→ **Task requirements**:
1/ Please output the passage of the setiQuest tutorial starting at "Today you can" and ending at "of this tutorial.".
2/ Decide whether each statement agrees with the setiQuest tutorial. Answer yes or no, and quote the tutorial's deciding words.
(a) Access to the setiQuest data became available in April 2010.
(b) Opening a file in raw mode suits huge files well.
(c) Vertical lines in the spectrogram display are constant tones.
3/ Answer these questions from the setiQuest tutorial.
(a) What FFT size should be set first?
(b) At what limit are large data files clamped?
(c) Which mouse button brings up the main menu?

→ **Text provided**:
>> Begin

Tuesday, May 11, 2010

setiQuest tutorial

The setiQuest project was spawned by Jill Tarter's TED wish and is sponsored by the SETI Institute. The goal is to empower "Earthlings" all over the planet to help in the Search for Extraterrestrial Intelligence. Their plan to do this is by allowing access to data collected from the Allen Telescope Array (ATA) and by releasing their source code sometime in Q3 2010. Access to the data was made available in April 2010. Source code is great but the true value of setiQuest comes from access to the data.

Today you can use the baudline signal analyzer to explore the setiQuest data. To get access to the data you'll first need to register for a free setiQuest user account. Next you will need to feed the data into baudline and that is the purpose of this tutorial.

There are two ways to get the setiQuest quadrature .dat files into baudline. One is to read them in as a raw data file. The other is to stream them into baudline's standard input (stdin) which is like recording from a microphone but instead using a Unix pipe construct.

raw data file
First thing you'll want to do is set the FFT size to 65536 since these are weak signals. Second, set the Open File window to use the Raw format and then select and open your data file. Next, set the Raw Parameters to the appropriate 8-bit quadrature format. Here is a screenshot of the proper setiQuest raw parameters:

Large data files are going to cause problems because baudline is basically a big RAM based buffer. You will need a lot of RAM and even then they will be clamped at a 2 GB limit. So opening in raw mode is good for small files but very bad for huge files.

This is the preferred method. Stream the .dat file(s) into baudline using the Unix standard input. This way you can record and pause just as if you had access to the live ATA data stream (as if it was a soundcard). With files and stdin you can process data at the speed you want and at the speed your computer can handle. Fast enough computers can actually record and have scrolling baudline spectrograms in real-time (8.7 MS/s quadrature). Here is a sample command line I use to stream setiQuest data into baudline:

cat 2010-01-22-kepler-exo4-1420mhz.dat | baudline -session setiquest -stdin -format s8 -channels 2 -quadrature -flipcomplex -samplerate 8738133 -fftsize 65536 -pause -utc 0

Here is a typical screenshot:

The large green window is the spectrogram display with frequency across the horizontal axis and time on the vertical axis. Vertical lines are constant tones. Sometimes you will see signals moving around in the spectrogram display; pulsing, drifting, wandering, ... The spectrogram display can be scrolled, zoomed, and controlled in numerous other ways.

Record, Pause, and Play
Use the 3rd mouse button (right button or Command+button) to popup the main menu and select between Record and Pause modes. You can also do this with the controls from the Play Deck. The idea is to record and watch the spectrogram scroll by and then pause it if you see something interesting or if you would like to perform some zooming, scrolling, measuring, or additional analysis.

Baudline has many features that can be used to analyze the data. Remember that the full power of baudline is accessed through the main popup menu. Some of baudline's many other windows have popup menus too.

Decimate and Down Mix
The Input Devices window is used for selecting the sound card and it also works with standard input. The Decimate By and the Down Mixer controls will allow you to zoom into the frequency spectrum much like how a radio tuner works. Decimation adjusts the sample rate so think of it as a way to change how wide a chunk of frequency you want to look at. Decimation is a great way to increase SNR similar to increasing the FFT size. The Down Mixer selects the frequency to look at just like a tuner dial on a radio.

>> End

→ **Supplied information**:
>> Begin

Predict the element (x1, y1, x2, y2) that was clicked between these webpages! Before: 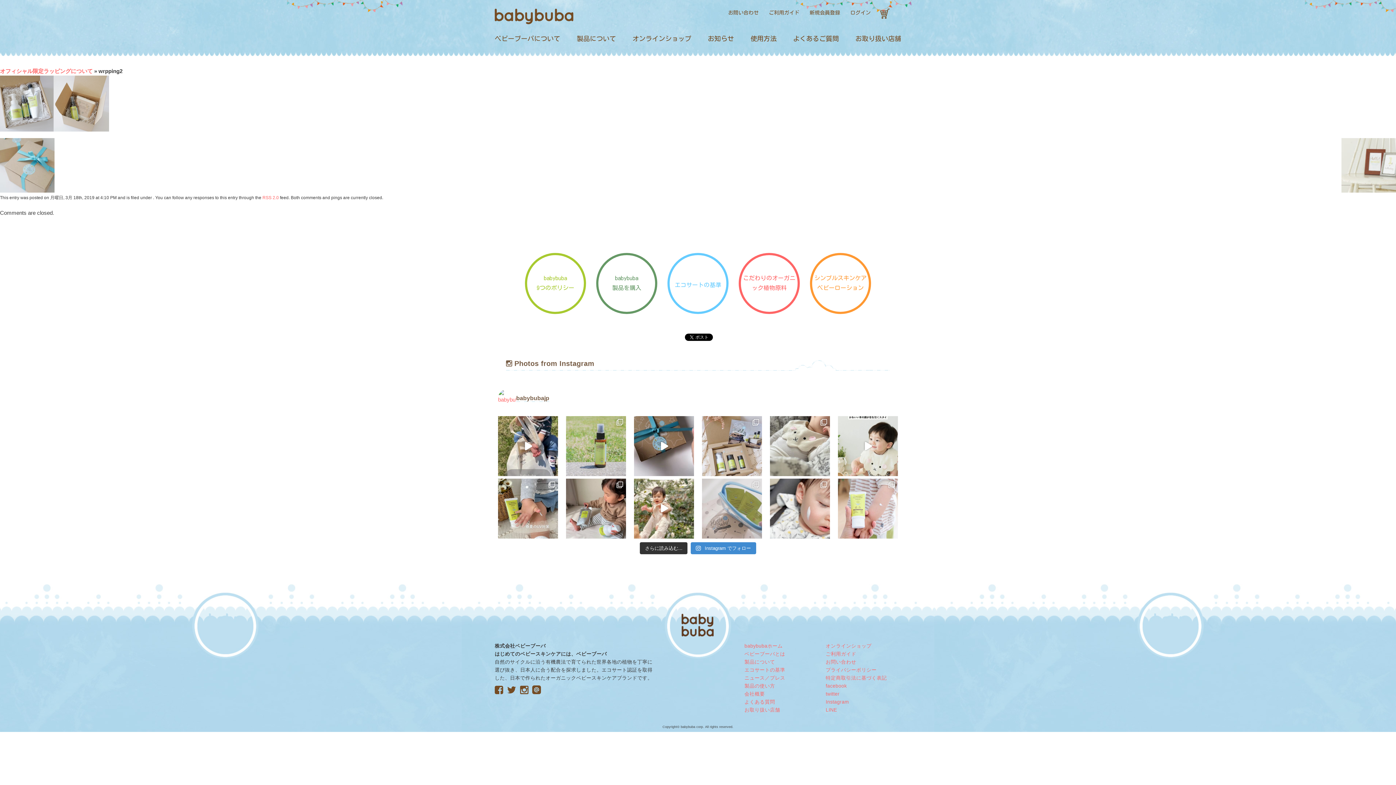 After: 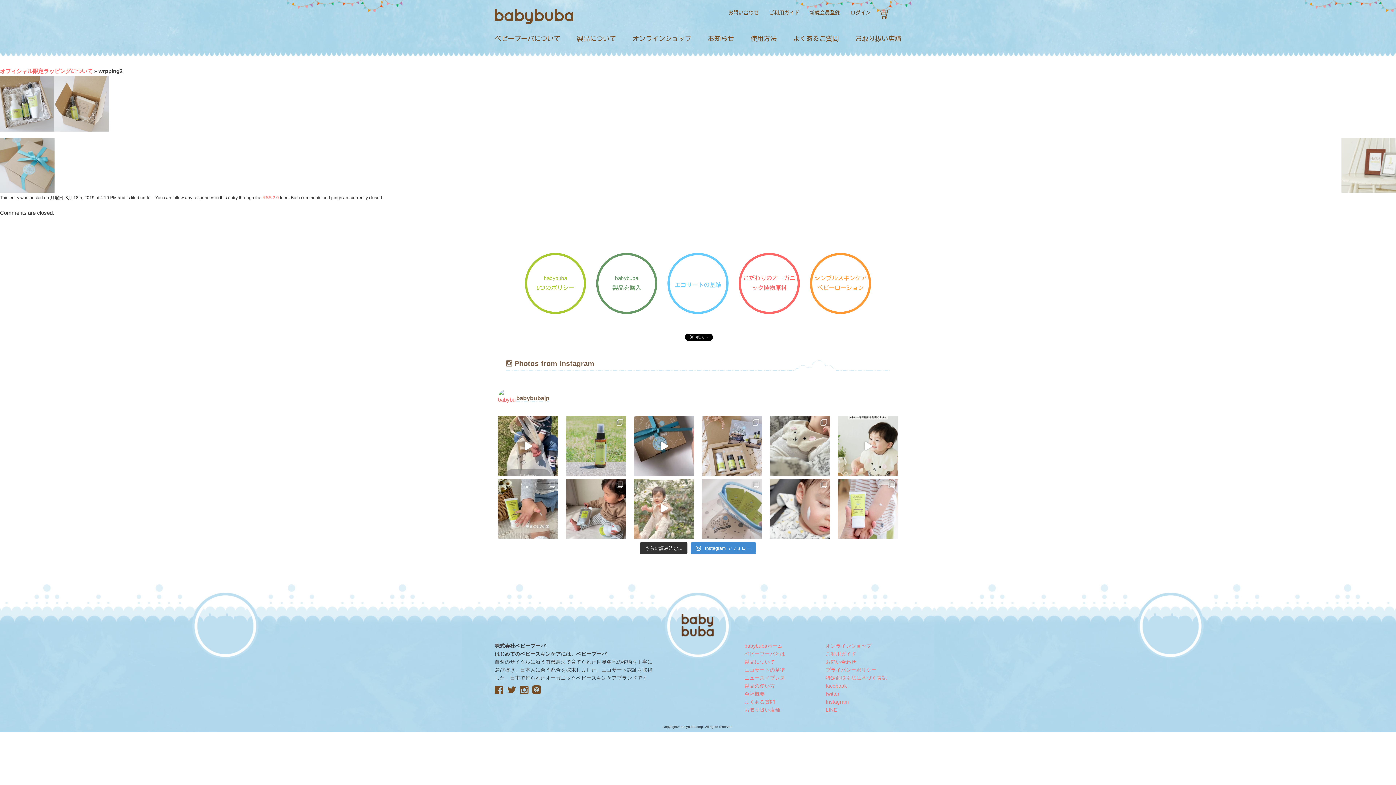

>> End
>> Begin

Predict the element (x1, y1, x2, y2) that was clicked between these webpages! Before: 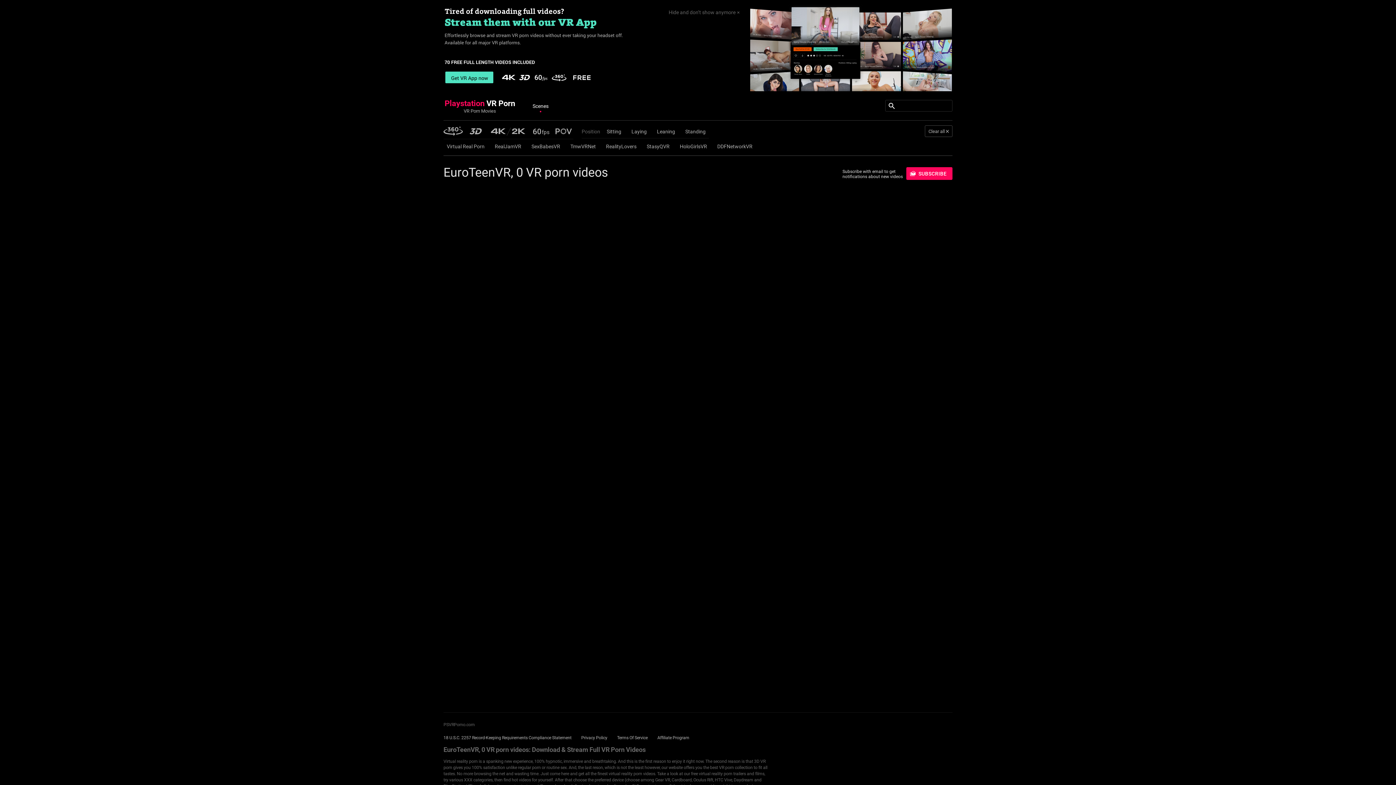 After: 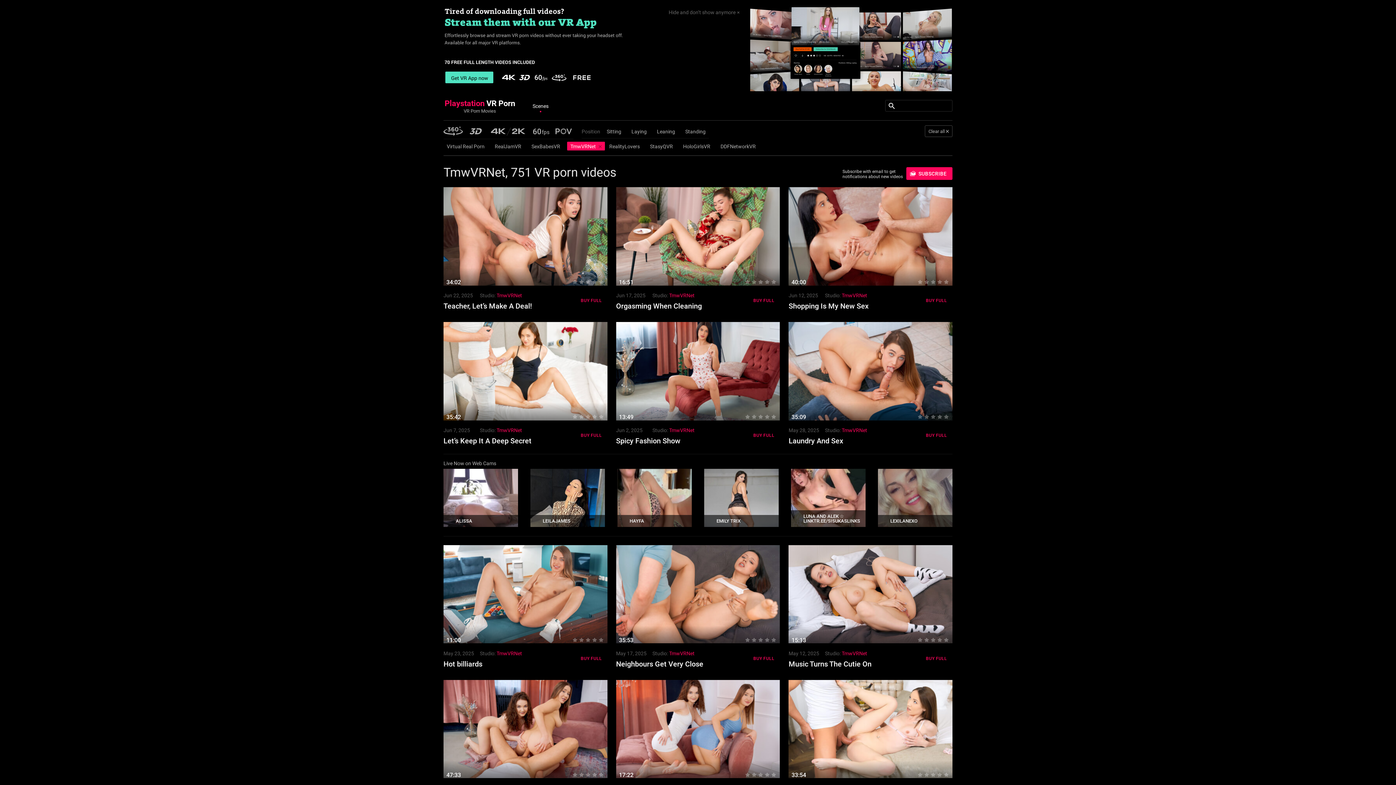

>> End

→ **Responses per task**:
1/
Today you can use the baudline signal analyzer to explore the setiQuest data. To get access to the data you'll first need to register for a free setiQuest user account. Next you will need to feed the data into baudline and that is the purpose of this tutorial.

2/
(a) Yes: "Access to the data was made available in April 2010."
(b) No: "So opening in raw mode is good for small files but very bad for huge files."
(c) Yes: "Vertical lines are constant tones."

3/
(a) 65536
(b) 2 GB
(c) The 3rd mouse button (right button or Command+button)